In Amsterdam in 1998, the 6’3″ Bernier, who plays middle, captained his team to a silver medal. He heads to the Sydney Gay Games this year with his Viciously Intermediate Volleyball Association club team, the Lava Boys, named after sponsor Lava Life, which runs the phone chat service Manline.

Bernier also made career changes, switching from being an accountant in the private sector to an out teacher and administrator in the Toronto public school system. A former principal recommended him for his current position as office manager at Danforth Collegiate, calling him an excellent role model for gay youth.
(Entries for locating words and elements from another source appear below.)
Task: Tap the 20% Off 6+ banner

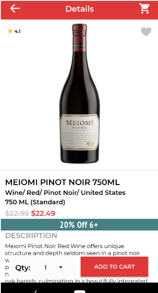Action: click(79, 224)
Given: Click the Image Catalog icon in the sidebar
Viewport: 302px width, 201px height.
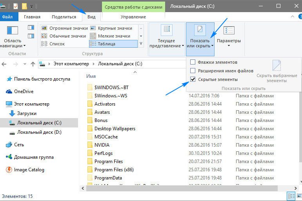Looking at the screenshot, I should pyautogui.click(x=9, y=170).
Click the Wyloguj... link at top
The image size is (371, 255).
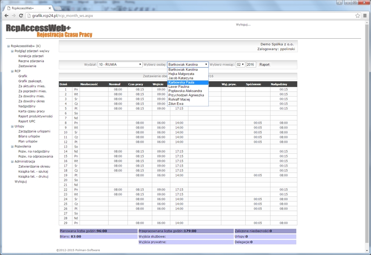click(x=243, y=25)
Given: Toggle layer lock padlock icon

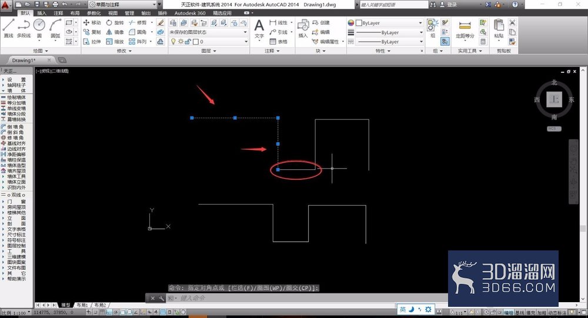Looking at the screenshot, I should tap(188, 42).
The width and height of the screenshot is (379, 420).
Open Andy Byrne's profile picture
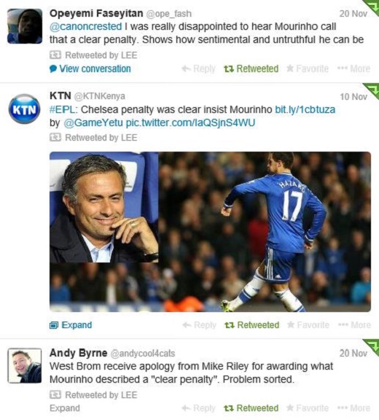25,365
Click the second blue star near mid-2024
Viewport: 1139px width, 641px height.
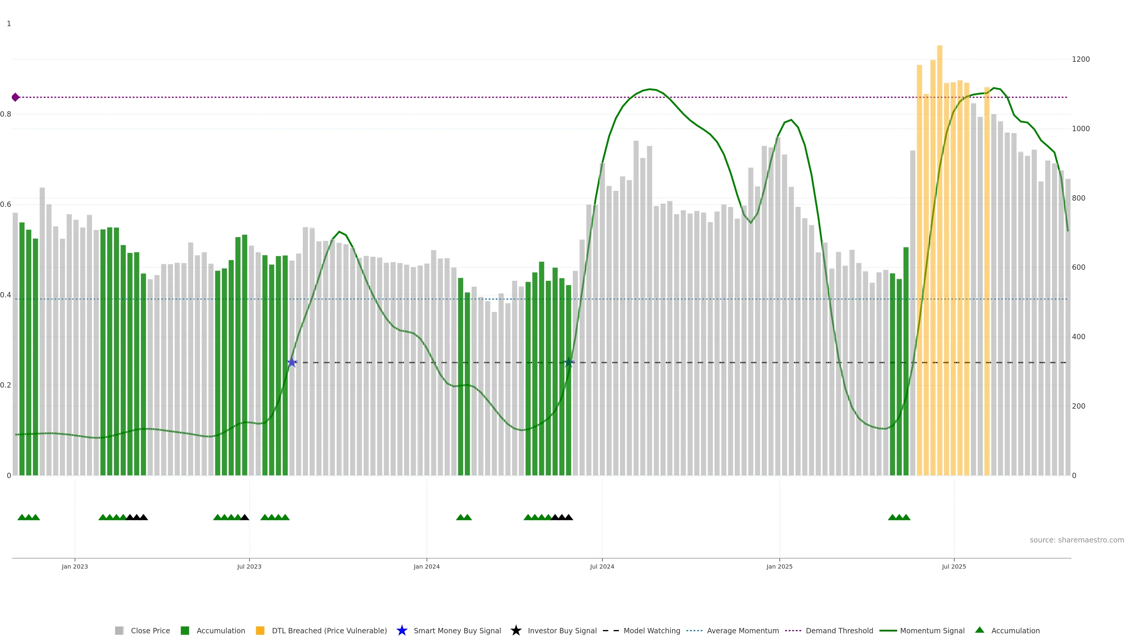[x=569, y=362]
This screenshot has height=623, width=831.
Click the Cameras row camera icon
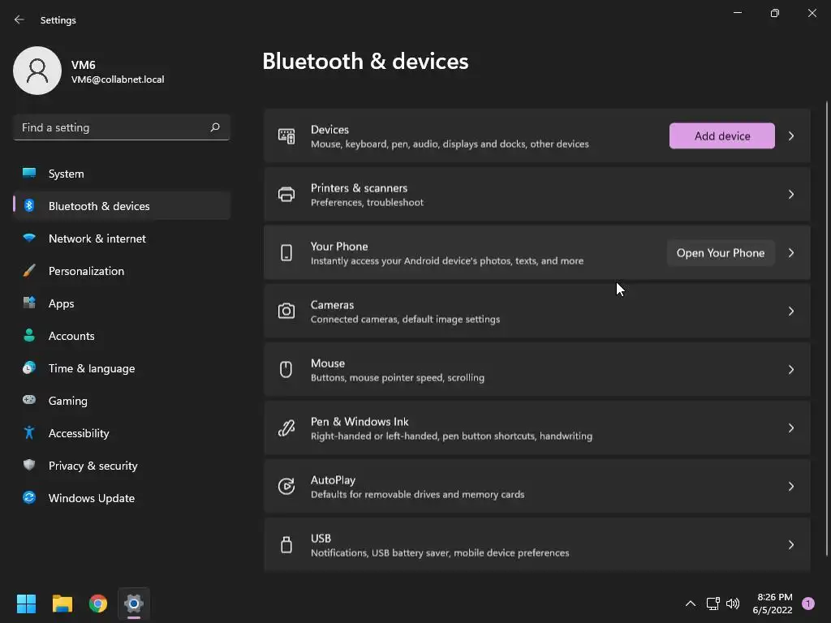pos(286,312)
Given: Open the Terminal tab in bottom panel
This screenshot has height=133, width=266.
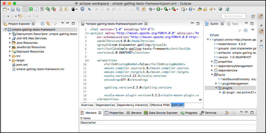Looking at the screenshot, I should (x=210, y=113).

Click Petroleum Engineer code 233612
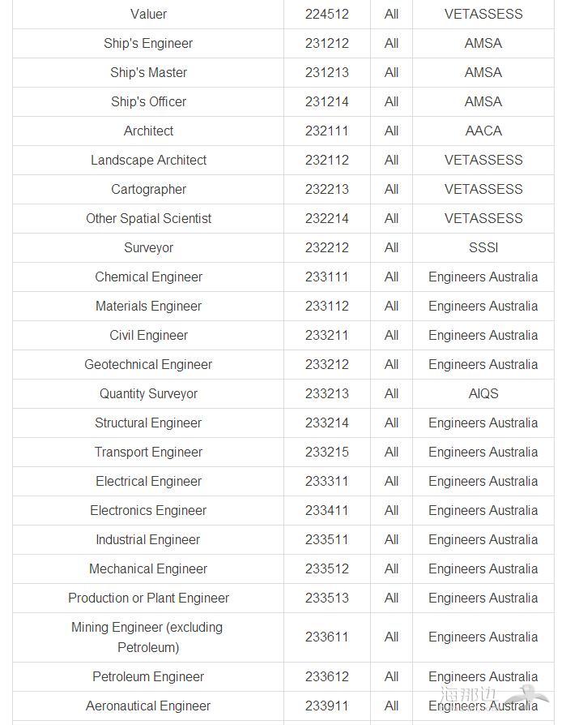click(x=327, y=676)
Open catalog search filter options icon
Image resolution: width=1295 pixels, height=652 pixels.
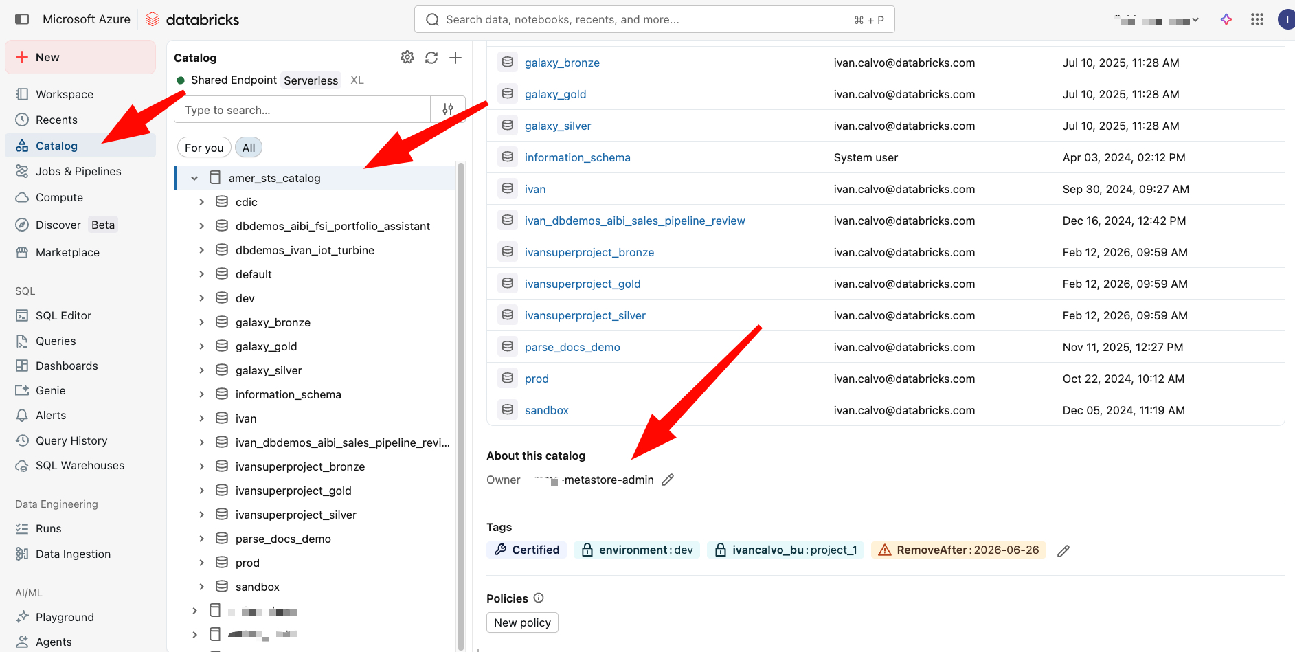coord(448,109)
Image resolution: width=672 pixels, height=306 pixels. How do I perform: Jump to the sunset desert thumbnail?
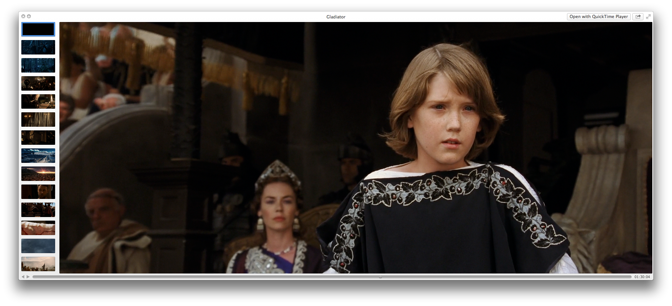click(x=38, y=174)
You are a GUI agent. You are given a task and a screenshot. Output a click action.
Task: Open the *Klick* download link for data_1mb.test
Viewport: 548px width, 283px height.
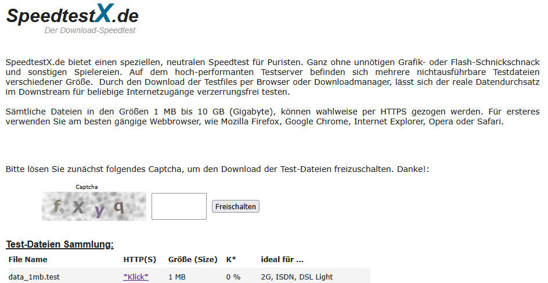click(x=136, y=277)

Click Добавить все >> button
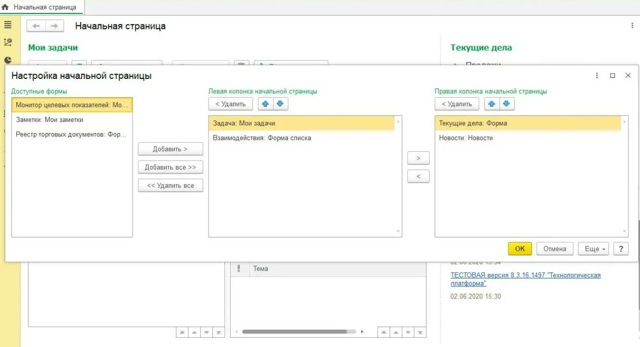pos(170,167)
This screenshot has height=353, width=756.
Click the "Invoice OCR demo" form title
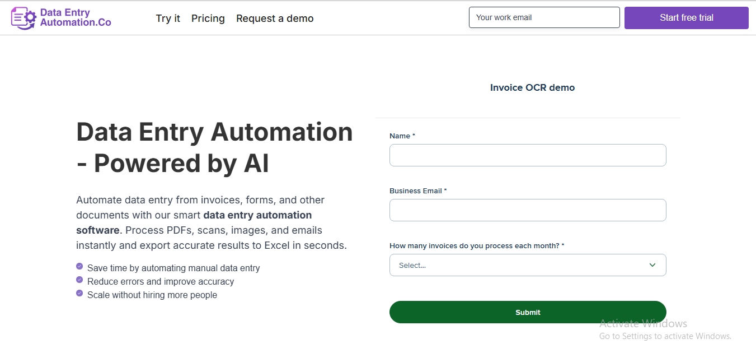coord(532,87)
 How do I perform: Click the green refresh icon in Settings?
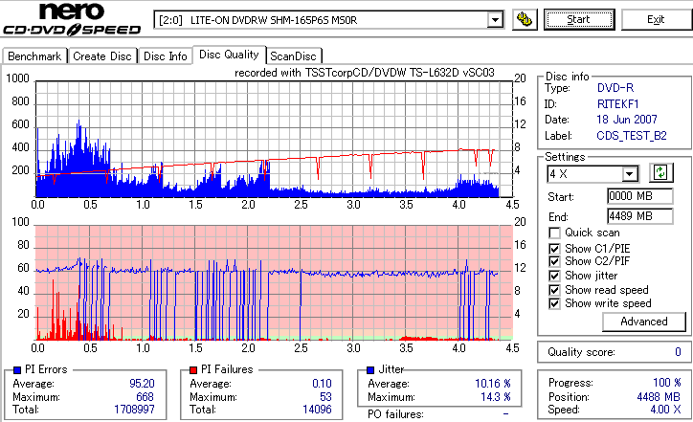[659, 173]
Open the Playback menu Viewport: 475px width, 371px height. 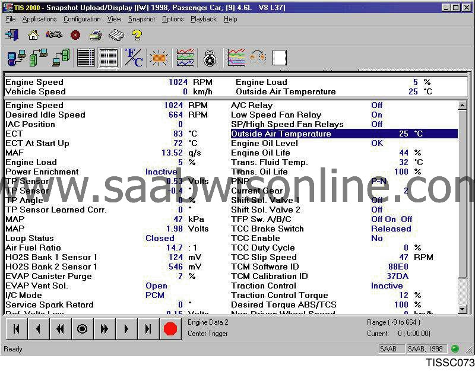click(203, 19)
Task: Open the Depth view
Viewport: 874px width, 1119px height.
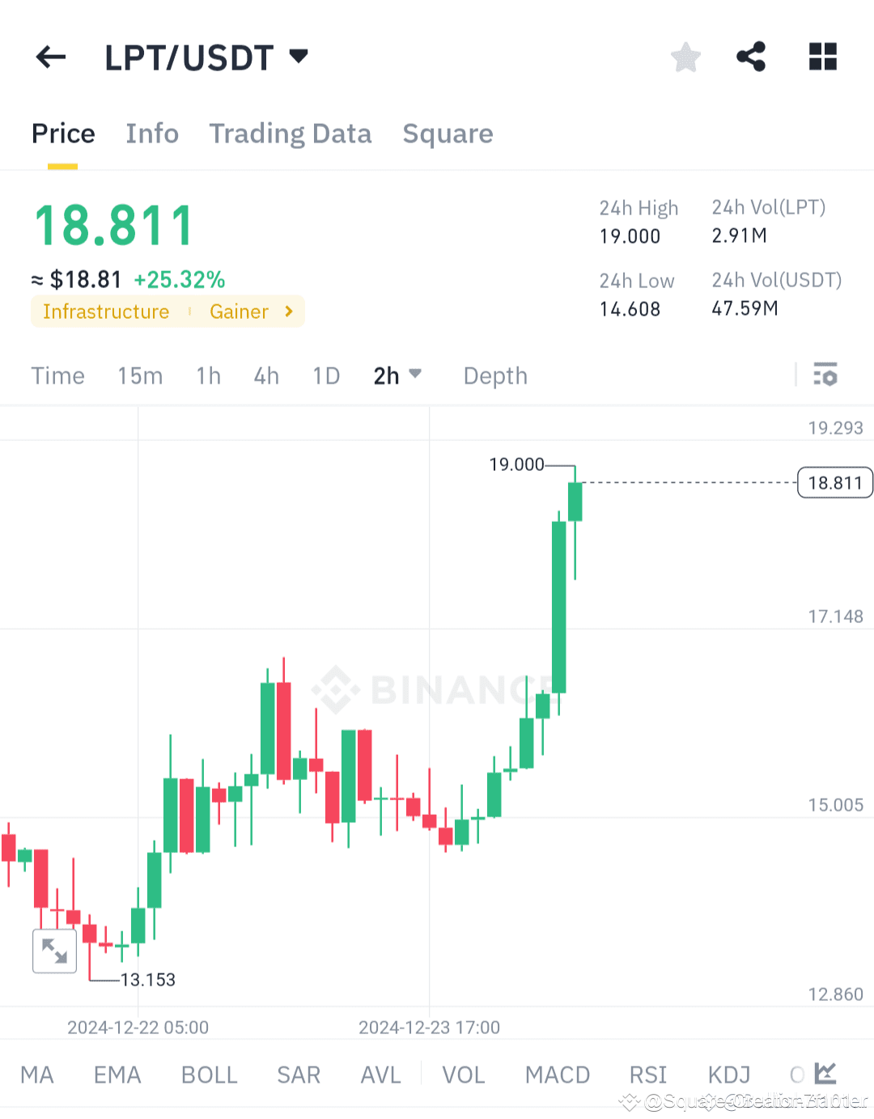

Over the past 15 years, Bernier’s work, along with countless others, has spawned numerous sports leagues in Toronto, which are now flexing their muscles beyond the playing field, raising money and awareness for themselves and various community causes. Toronto’s Gay And Lesbian Sports Alliance, an umbrella organization for some 20 gay and lesbian athletic leagues, estimates that some 3,000 people participate in gay and lesbian affiliated sporting activities in Toronto.

These organizations, says Bernier, have been key in shaping and developing the emotional lives of a new generation of queers. “It [sports] really grounded me in the dark years in the early 1980s, when people were dropping around me like flies. I probably exercised then to escape reality, but it was better than developing a dependency on drugs or alcohol.”

This is part of a series on Toronto Gay Games athletes. The games start Sat, Nov 2.